▶ **EXERCISE DETAILS**: Find every line in the items below that contains the word "pixels", and copy each of those lines. Matching is case-sensitive.

▶ **DATA SUPPLIED**:

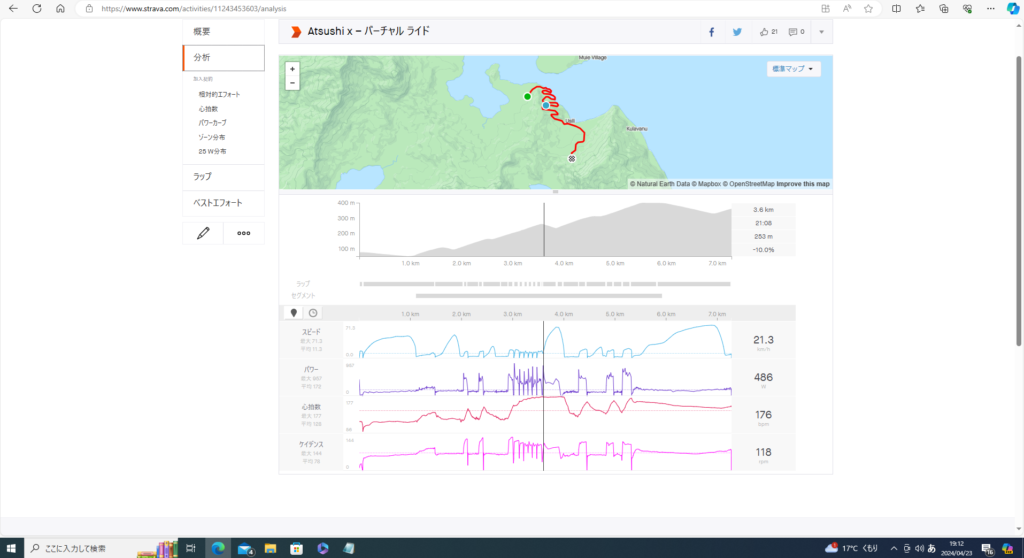Select 心拍数 in the analysis submenu
1024x558 pixels.
coord(208,108)
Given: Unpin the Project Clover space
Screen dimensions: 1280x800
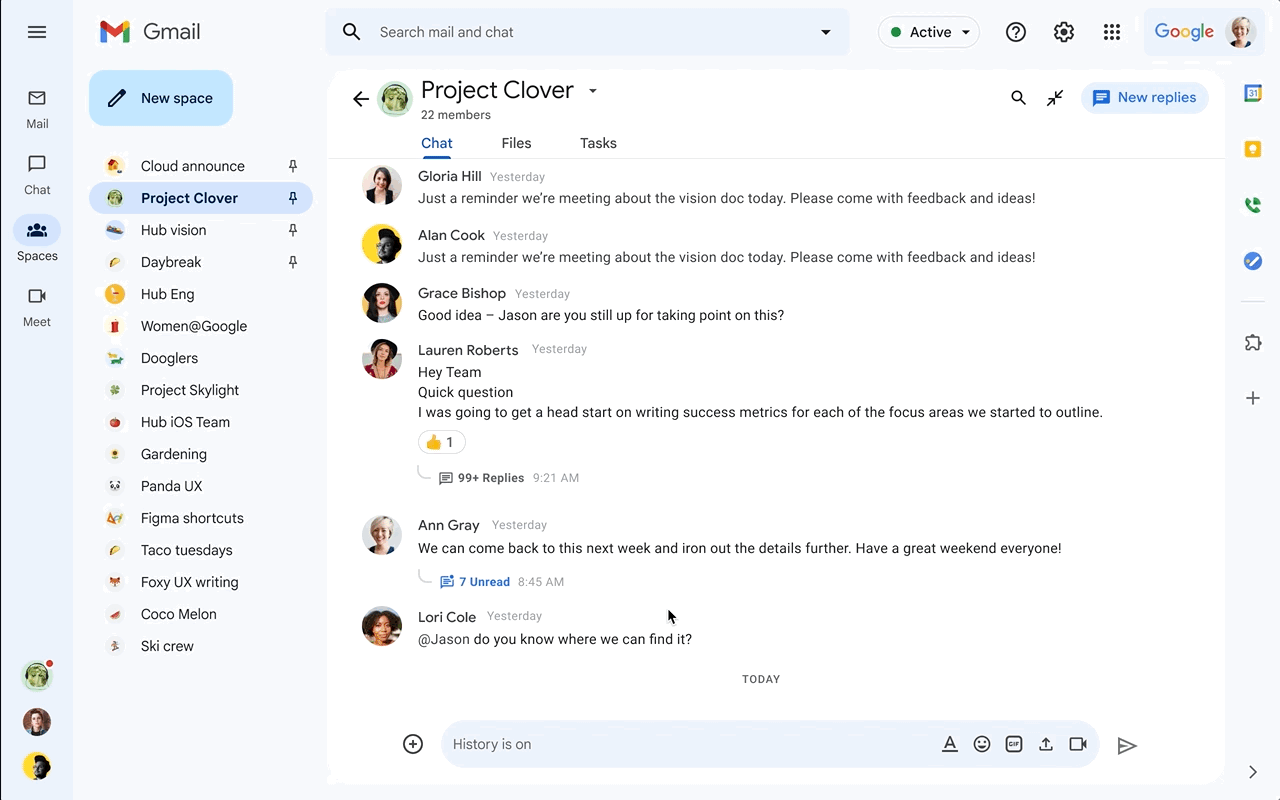Looking at the screenshot, I should coord(292,198).
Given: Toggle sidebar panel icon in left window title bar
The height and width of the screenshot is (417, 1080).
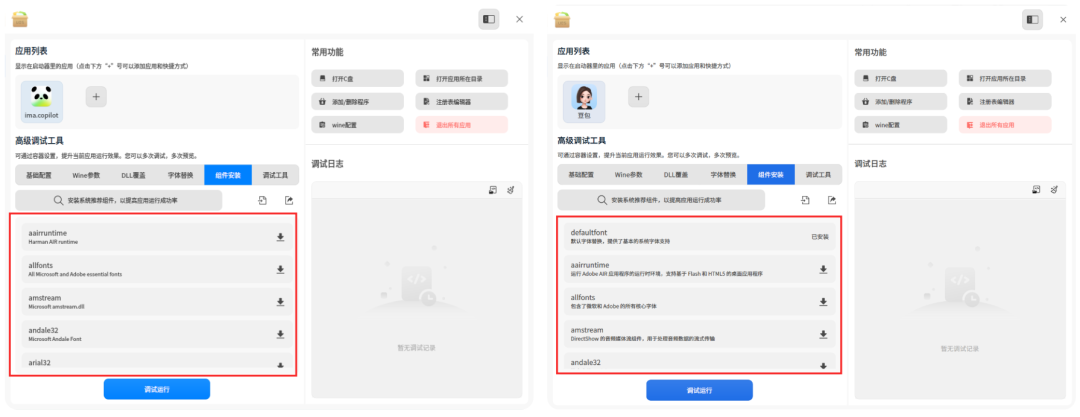Looking at the screenshot, I should [488, 19].
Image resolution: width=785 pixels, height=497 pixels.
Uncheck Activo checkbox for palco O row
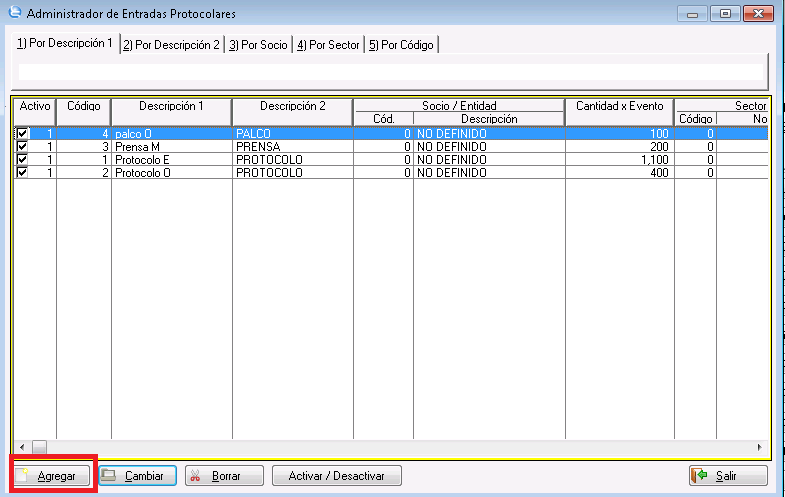point(22,133)

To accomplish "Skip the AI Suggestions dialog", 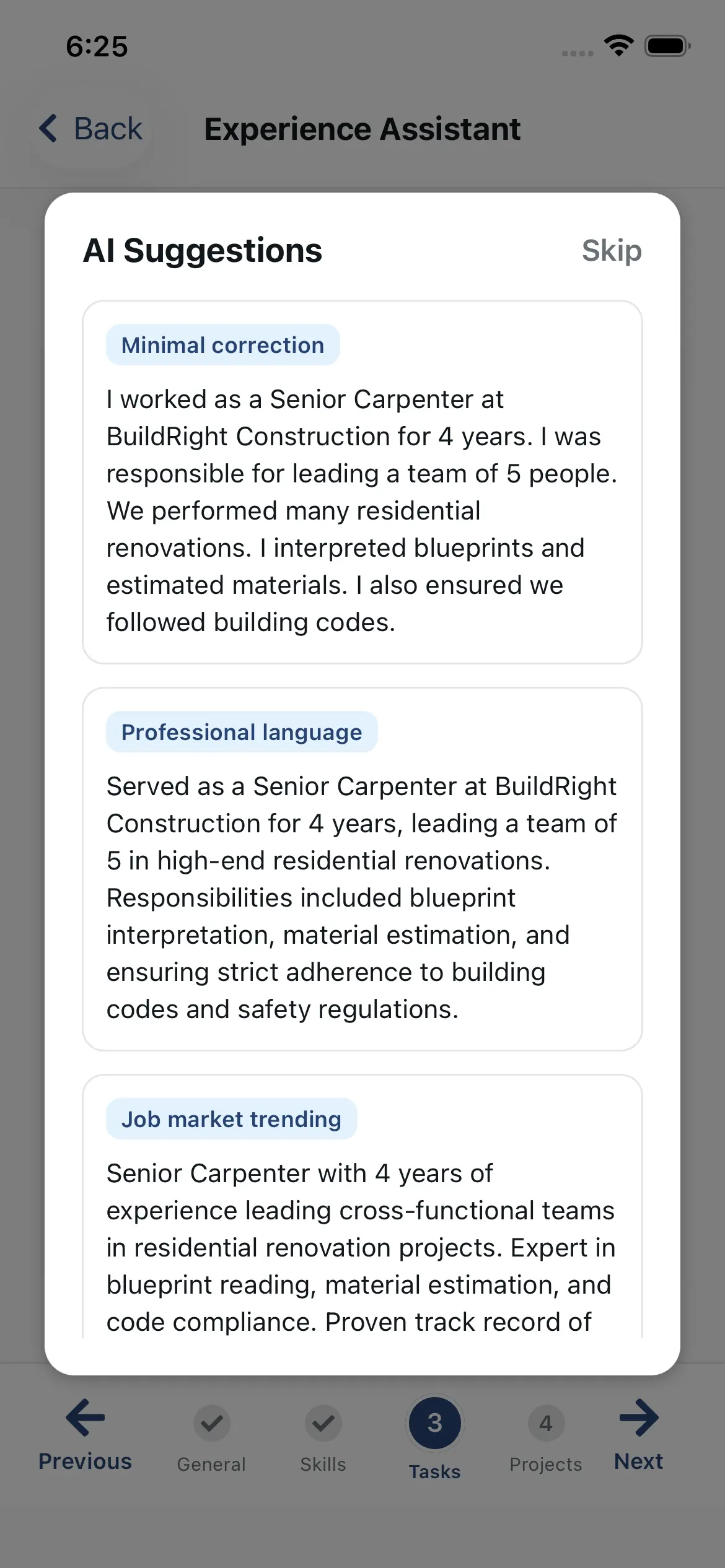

▶ **WORKED ANSWER**:
1024x558 pixels.
Image resolution: width=785 pixels, height=497 pixels.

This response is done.